Start of MATERIAL PROVIDED

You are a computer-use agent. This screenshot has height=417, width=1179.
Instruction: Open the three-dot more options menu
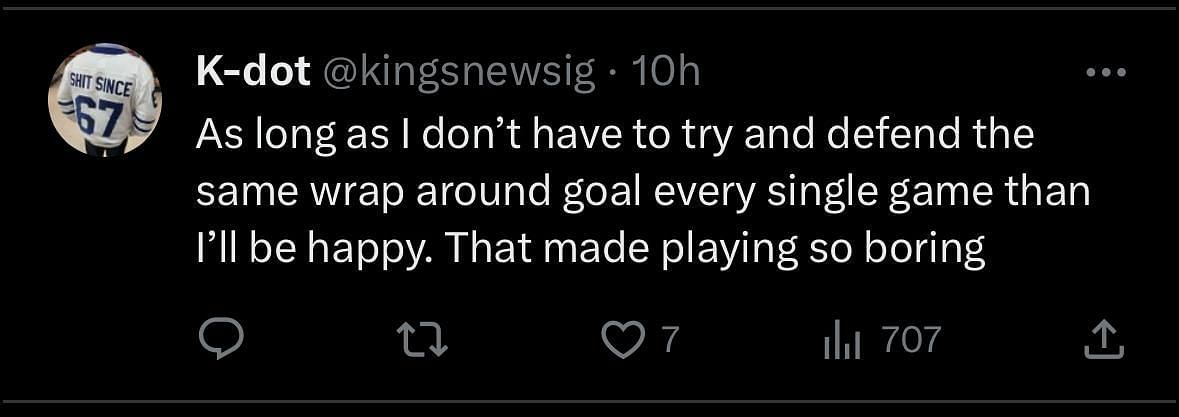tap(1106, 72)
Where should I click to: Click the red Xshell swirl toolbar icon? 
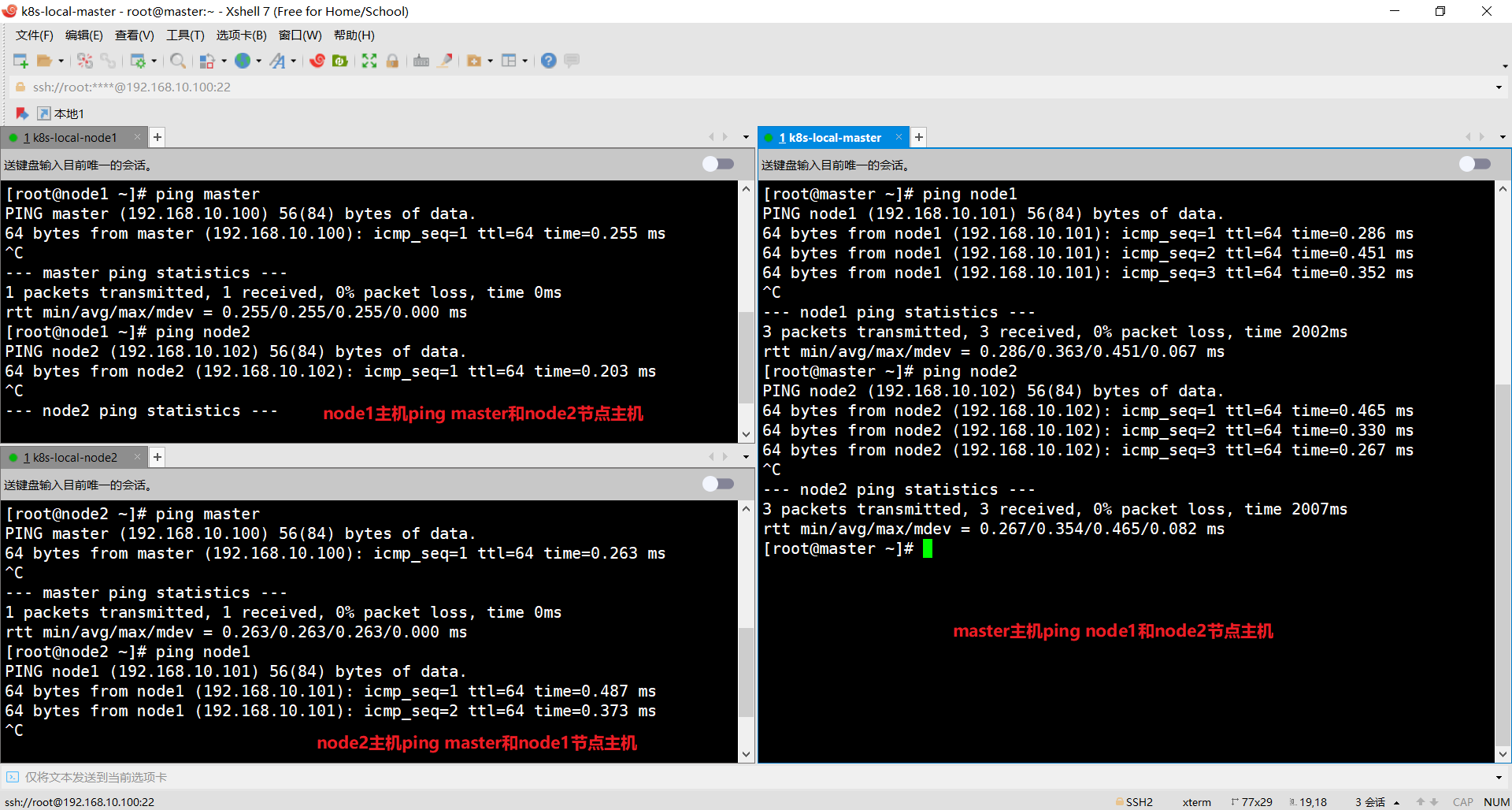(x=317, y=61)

End of MATERIAL PROVIDED

_TASK DETAILS_. Leave the images out and print each entry exactly.

_RESPONSE TO THIS TASK_.
You are a computer-use agent. This screenshot has height=417, width=1179.
Instruction: Open the three-dot more options menu
tap(1106, 72)
Where should I click to: Click the red Xshell swirl toolbar icon? 
(x=317, y=61)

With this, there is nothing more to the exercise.